Note that in the end, this will be methodology-specific.  Although we use logistic regression below, we also perform imputation to demonstrate the method.

In [None]:
#individual pipelines for differing datatypes
cat_pipeline = Pipeline(steps=[('cat_impute', SimpleImputer(missing_values=np.nan, strategy='most_frequent')),
                               ('onehot_cat', OneHotEncoder(drop='if_binary'))])
num_pipeline = Pipeline(steps=[('impute_num', SimpleImputer(missing_values=np.nan, strategy='mean')),
                               ('scale_num', StandardScaler())])     

In [None]:
#establish preprocessing pipeline by columns
preproc = ColumnTransformer([('cat_pipe', cat_pipeline, make_column_selector(dtype_include=object)),
                             ('num_pipe', num_pipeline, make_column_selector(dtype_include=np.number))],
                             remainder='passthrough')

In [None]:
#generate the whole modeling pipeline with preprocessing
pipe = Pipeline(steps=[('preproc', preproc),
                       ('mdl', LogisticRegression(penalty='elasticnet', solver='saga', tol=0.01))])

#visualization for steps
with config_context(display='diagram'):
    display(pipe)

# Cross-validation with hyperparameter tuning

In [None]:
tuning_grid = {'mdl__l1_ratio' : np.linspace(0,1,5),
               'mdl__C': np.logspace(-1, 6, 3) }
grid_search = GridSearchCV(pipe, param_grid = tuning_grid, cv = 5, return_train_score=True)

In [None]:
grid_search.fit(X_train, y_train)

In [None]:
print(grid_search.best_score_)
grid_search.best_params_

In [None]:
pd.DataFrame(grid_search.cv_results_)

# Final fit
The final fit here is already present in the generated model due to the way we set our parameters in the grid search.  If we want to look at the performance, we can do so.  Here is a non-helpful description of the best model:

In [None]:
grid_search.best_estimator_

# Variable importance
Now we assess the importance in the selected model to reveal any potential insights.

In [None]:
grid_search.classes_

In [None]:
vip = grid_search.best_estimator_['mdl'].coef_[0]
vip

In [None]:
#get names in correct preproc order
cat_names = grid_search.best_estimator_.named_steps['preproc'].transformers_[0][1].named_steps['onehot_cat'].get_feature_names()
num_names = grid_search.best_estimator_.named_steps['preproc'].transformers_[1][2]

#create df with vip info
coef_info = pd.DataFrame({'feat_names':np.hstack([cat_names, num_names]), 'vip': vip})

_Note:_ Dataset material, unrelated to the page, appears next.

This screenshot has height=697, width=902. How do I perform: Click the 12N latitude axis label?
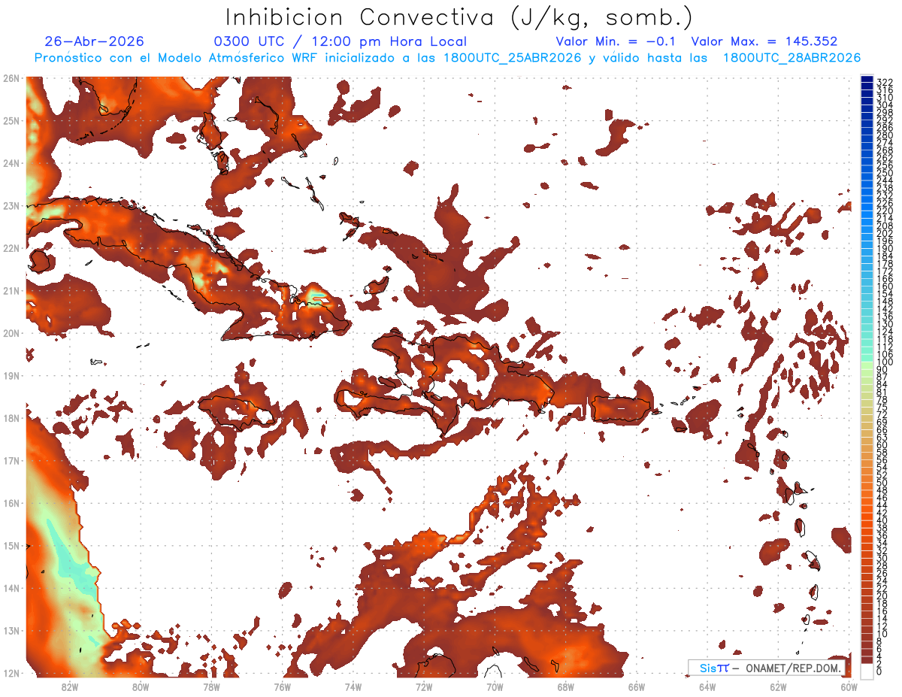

#get sign and magnitude information
coef_info = coef_info.assign(coef_mag = abs(coef_info['vip']),
                             coef_sign = np.sign(coef_info['vip']))

#sort and plot
coef_info = coef_info.set_index('feat_names').sort_values(by='coef_mag', ascending=False)
sns.barplot(y=coef_info.index, x='coef_mag', hue='coef_sign', data=coef_info, orient='h', dodge=False);

# Performance metrics on test data

In [None]:
print(classification_report(y_test, grid_search.best_estimator_.predict(X_test)))

Here, we can see the performance of the model, which is pretty nice!  We can also look into different scores specifically for more insight into the performance.